What you should do. Each line below should be quoted exactly, please.

Records for the exercise.
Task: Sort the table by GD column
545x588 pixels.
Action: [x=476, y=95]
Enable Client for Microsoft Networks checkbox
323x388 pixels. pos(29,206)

Result of the task.
Task: Sort the table by GD column
545x588 pixels.
Action: [x=476, y=95]
Enable Client for Microsoft Networks checkbox
323x388 pixels. pos(29,206)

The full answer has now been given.